While session 1 is blocked by debugger breakpoint, run the following:
2: ANALYZE foopart_child;

After a couple seconds, detach the debugger from session 1 and see deadlock.

In order to prevent this deadlock scenario, we should find and lock
all the sub-partition and partition tables beneath the partitioned
index's partitioned table before attempting to lock the sub-partition
and partition indexes.

Attached is a patch (+isolation test) which fixes the issue. We
observed this on latest head of Postgres.

Regards,
Jimmy Yih and Gaurab Dey
Attachment

Re: Concurrent deadlock scenario with DROP INDEX on partitioned index

From
Tom Lane
Date:
Jimmy Yih <jyih@vmware.com> writes:
> When dropping a partitioned index, the locking order starts with the
> partitioned table, then its partitioned index, then the partition
> indexes dependent on that partitioned index, and finally the dependent
> partition indexes' parent tables. This order allows a deadlock
> scenario to happen if for example an ANALYZE happens on one of the
> partition tables which locks the partition table and then blocks when
> it attempts to lock its index (the DROP INDEX has the index lock but
> cannot get the partition table lock).

I agree this is a bug, and I think that you may have the right
general idea about how to fix it: acquire the necessary locks in
RangeVarCallbackForDropRelation.  However, this patch still needs
a fair amount of work.

⁂

→ Problem
Answer these questions from the thread on the DROP INDEX deadlock:
1. What command is run in session 2 while session 1 is held at the debugger breakpoint?
2. Which two people signed the message with the attached patch?
3. In which function does Tom Lane suggest acquiring the necessary locks?
The rows after this are not needed.

Saved entries
⁂

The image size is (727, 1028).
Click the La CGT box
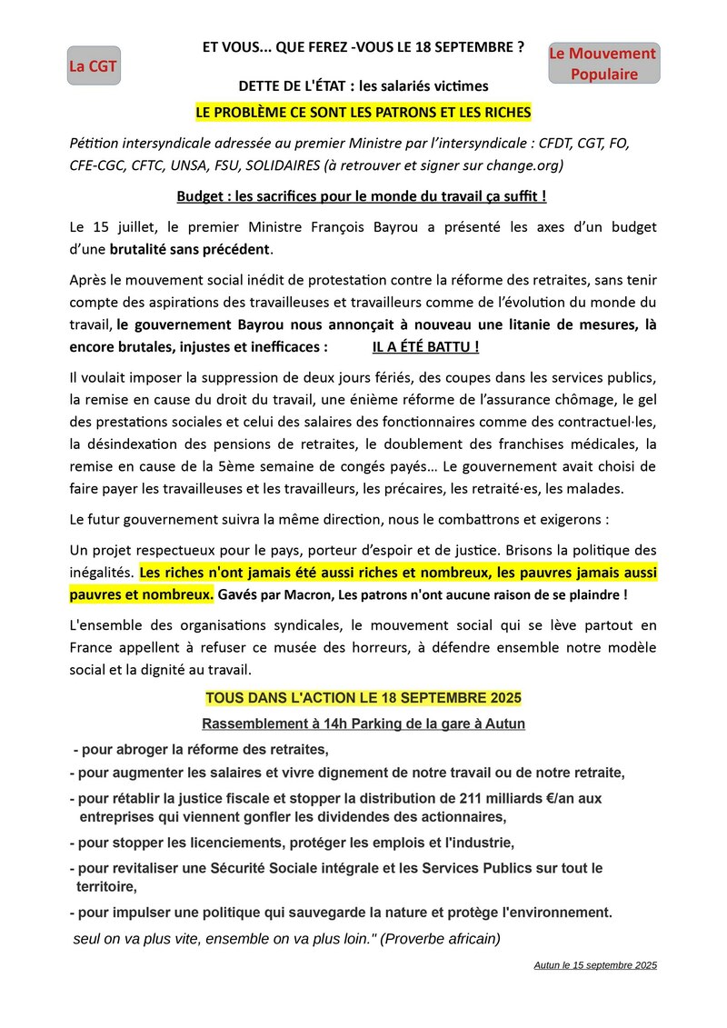coord(94,66)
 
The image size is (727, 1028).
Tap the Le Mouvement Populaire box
coord(604,64)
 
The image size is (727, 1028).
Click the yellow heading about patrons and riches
coord(364,112)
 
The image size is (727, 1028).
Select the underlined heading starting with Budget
coord(362,195)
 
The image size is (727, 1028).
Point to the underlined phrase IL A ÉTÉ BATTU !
coord(425,346)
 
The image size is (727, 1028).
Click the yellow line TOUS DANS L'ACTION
coord(364,698)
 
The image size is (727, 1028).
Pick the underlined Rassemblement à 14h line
coord(363,724)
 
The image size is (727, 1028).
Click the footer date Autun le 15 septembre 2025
coord(595,964)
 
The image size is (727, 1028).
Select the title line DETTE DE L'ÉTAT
coord(363,86)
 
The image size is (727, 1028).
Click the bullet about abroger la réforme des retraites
coord(201,750)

⁂

→ Answer for this exercise
1. ANALYZE foopart_child;
2. Jimmy Yih and Gaurab Dey
3. RangeVarCallbackForDropRelation